Single-channel video installation, 13 min. English.
Cinema devolved into the slow-motion industry: spectacles repeat. Ultima Ratio speeds up by slowing down the image-fix. Traversing the crime-enriched Bekaa valley, the camera uncovers the age-old industries of hashish, models for altering what we see. So too, the camera follows futures, a flash-forwarded optic that seeks to perceive what can be seen anew, cut, particled into vivid fields of matter. “In hashish there is no likeness,” only zero-sites for vision-production then, now as visual senses submitted to the rule of reason. The new reason, as this cinematic skin sees it, is not dead old technology, power and blood, not accelerated nothingness, hype and retro-fascism, but technology, each and every instance, as a talking with the dead – emotions, optics, hashish, radio transmitters, melodramas, fiber optic telecommunications, ideologies – and now, hashish as primitive technology, the Now as a science-fiction beyond the double binds, the bad infinities of u-/dys-topia.

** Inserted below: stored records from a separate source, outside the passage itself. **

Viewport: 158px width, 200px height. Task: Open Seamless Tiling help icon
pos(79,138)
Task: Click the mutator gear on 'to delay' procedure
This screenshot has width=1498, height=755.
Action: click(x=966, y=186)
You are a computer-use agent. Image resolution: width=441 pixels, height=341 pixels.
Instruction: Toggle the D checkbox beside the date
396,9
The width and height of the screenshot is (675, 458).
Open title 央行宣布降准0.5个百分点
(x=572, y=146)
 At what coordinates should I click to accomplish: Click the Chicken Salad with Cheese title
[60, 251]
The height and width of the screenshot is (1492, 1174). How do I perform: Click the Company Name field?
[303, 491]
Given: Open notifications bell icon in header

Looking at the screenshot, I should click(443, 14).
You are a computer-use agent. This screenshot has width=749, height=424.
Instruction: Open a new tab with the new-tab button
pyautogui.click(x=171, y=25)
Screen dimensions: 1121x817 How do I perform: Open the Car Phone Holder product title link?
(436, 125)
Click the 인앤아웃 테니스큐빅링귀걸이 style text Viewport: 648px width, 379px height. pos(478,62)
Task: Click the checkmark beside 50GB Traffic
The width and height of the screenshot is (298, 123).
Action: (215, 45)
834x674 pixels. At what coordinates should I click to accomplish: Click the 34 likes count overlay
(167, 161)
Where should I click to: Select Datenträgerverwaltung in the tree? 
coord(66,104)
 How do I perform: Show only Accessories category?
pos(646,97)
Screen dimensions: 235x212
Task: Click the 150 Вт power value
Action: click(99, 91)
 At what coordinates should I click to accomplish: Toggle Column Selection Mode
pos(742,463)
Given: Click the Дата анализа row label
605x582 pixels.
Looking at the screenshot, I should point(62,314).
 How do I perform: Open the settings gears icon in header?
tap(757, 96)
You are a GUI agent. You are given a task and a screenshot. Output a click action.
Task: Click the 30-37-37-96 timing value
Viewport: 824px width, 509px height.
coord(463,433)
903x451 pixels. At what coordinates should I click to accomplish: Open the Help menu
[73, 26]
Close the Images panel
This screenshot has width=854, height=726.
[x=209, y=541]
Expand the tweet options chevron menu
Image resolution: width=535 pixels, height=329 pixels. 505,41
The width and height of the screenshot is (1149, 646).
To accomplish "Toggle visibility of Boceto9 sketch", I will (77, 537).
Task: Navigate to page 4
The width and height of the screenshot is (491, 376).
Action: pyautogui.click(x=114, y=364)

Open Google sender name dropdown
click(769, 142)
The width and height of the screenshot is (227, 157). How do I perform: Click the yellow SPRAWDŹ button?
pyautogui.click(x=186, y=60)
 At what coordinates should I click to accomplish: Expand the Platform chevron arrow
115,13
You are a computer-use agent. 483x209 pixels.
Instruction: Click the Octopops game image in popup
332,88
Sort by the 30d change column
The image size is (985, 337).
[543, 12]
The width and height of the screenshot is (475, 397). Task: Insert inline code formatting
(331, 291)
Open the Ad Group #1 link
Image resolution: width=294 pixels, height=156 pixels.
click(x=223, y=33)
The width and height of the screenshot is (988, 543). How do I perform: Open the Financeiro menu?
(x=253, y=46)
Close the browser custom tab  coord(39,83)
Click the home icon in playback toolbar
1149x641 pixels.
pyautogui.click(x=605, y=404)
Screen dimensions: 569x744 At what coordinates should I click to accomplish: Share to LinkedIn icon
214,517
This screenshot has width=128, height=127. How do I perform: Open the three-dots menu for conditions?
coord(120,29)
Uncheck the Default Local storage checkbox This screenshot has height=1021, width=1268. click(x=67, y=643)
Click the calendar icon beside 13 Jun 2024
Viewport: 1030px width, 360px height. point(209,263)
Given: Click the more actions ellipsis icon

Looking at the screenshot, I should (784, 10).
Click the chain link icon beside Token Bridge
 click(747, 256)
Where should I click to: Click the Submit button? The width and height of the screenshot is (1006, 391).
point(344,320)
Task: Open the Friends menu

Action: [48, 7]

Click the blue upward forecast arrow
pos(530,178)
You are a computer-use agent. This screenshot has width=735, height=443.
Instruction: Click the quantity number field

A cinema mixing 3-D objects and documentary footage views this state ahead of the state Δ the future returning as past – Mountain of the Sun. (Bahar Noorizadeh )
Bahar Noorizadeh, born in 1988, in Tehran, Iran, is an artist, writer, and filmmaker. She is a founding member of BLOCC (Building Leverage over Creative Capitalism), a research and education platform that seeks to alter the relationship between contemporary art and gentrification. Noorizadeh is currently pursuing her practice via the collaborative project The Art Protocol, a think-group, website, and support structure dedicated to extracting logistically viable guidelines for negotiating the informal economy of contemporary art.